Llegamos sin cesar, una tras otra, desde el mar a la playa a descansar. A veces, sin embargo, más furiosas, los barcos podemos destrozar.
Sin estrujarte el testuz y rápido cual centella, ¿sabrás decirme qué estrella nunca jamás tiene luz?
En mí se mueren los ríos, y por mí los barcos van, muy breve es el nombre mío, tres letras tiene, no más.
Tengo ocho patas cargadas de ventosas, y paseo por las rocas, meciéndome en las olas. ¿Quién soy?
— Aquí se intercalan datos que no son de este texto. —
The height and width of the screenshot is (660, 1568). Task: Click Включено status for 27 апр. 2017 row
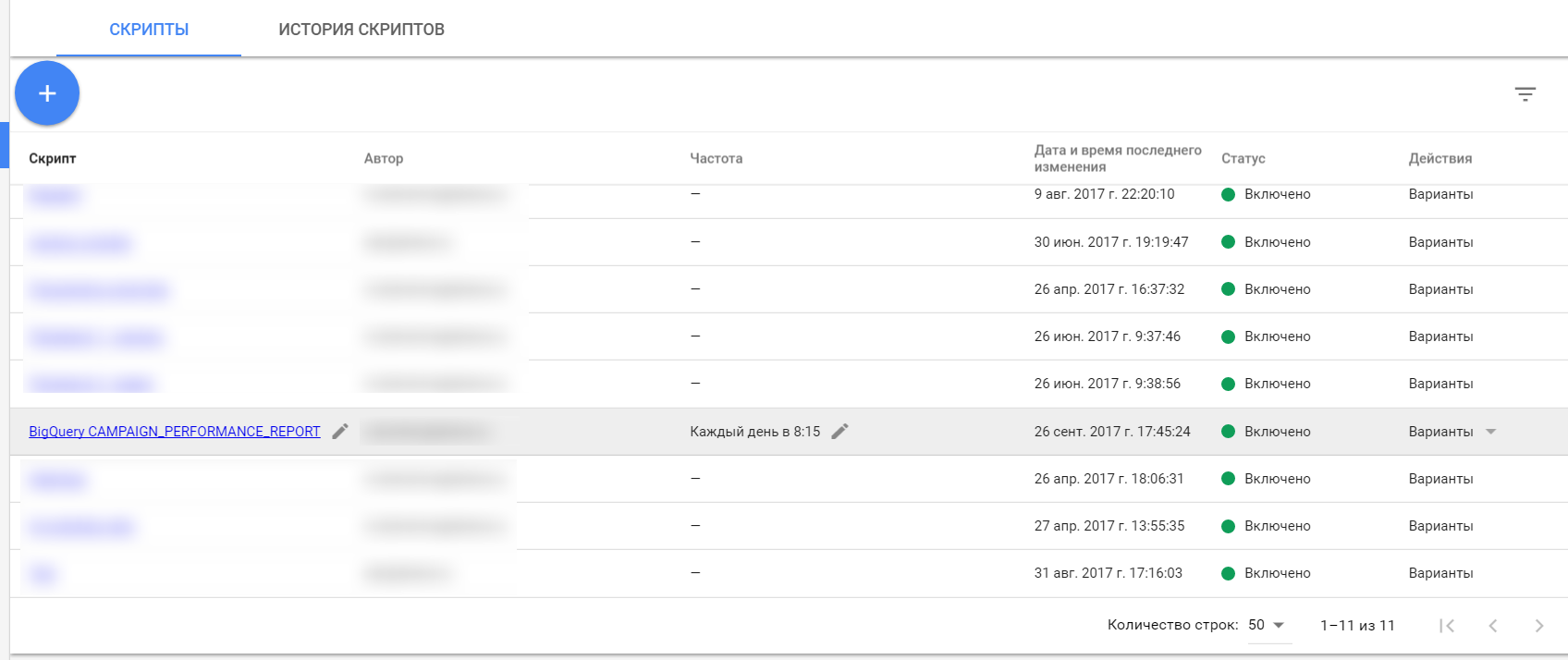pyautogui.click(x=1277, y=526)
Soy pequeño y alargado, en dos conchas colocado, como no puedo nadar, me pego a las rocas del mar.
Las hijas de este animal son pequeñas y delgadas, pero por su gran sabor, son muy caras y apreciadas.
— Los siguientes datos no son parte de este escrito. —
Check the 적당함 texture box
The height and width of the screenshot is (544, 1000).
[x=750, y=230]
Dos pinzas tengo, hacia atrás camino, de mar o de río en el agua vivo.
Ni de día, ni de noche puede mi vela alumbrar, pero cuando sopla el viento muy bien suelo navegar.
El cielo y la tierra se van a juntar; la ola y la nube se van a enredar. Vayas donde vayas siempre lo verás, por mucho que andes nunca llegarás.